- Data extracts:
━━━━━━━━━━

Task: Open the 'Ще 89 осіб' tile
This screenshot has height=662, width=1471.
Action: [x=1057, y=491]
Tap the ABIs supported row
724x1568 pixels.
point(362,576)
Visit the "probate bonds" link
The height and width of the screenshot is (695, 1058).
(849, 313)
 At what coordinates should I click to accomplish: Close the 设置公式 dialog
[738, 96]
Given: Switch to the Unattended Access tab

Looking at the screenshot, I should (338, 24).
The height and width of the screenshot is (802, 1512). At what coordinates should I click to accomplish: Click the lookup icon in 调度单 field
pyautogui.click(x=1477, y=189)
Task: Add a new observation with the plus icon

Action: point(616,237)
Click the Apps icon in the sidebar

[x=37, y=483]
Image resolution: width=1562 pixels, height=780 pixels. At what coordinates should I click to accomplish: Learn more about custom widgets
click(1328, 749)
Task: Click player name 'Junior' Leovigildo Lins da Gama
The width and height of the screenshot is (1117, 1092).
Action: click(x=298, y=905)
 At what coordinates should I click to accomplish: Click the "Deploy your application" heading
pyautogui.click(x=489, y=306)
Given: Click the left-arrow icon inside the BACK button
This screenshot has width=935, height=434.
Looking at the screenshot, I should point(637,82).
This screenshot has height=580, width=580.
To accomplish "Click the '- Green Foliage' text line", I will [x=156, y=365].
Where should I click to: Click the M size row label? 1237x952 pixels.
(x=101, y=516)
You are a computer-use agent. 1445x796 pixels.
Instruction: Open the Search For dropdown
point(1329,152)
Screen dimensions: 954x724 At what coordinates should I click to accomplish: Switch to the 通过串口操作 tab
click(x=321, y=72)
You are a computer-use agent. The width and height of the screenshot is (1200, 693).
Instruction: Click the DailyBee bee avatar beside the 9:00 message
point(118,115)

━━━━━━━━━━

- Brief: Looking through the records, copy out every line in which the word "computer" is found.

- Exercise output:
You are a computer-use agent. 1445x796 pixels.
You are a computer-use agent. The width and height of the screenshot is (1200, 693).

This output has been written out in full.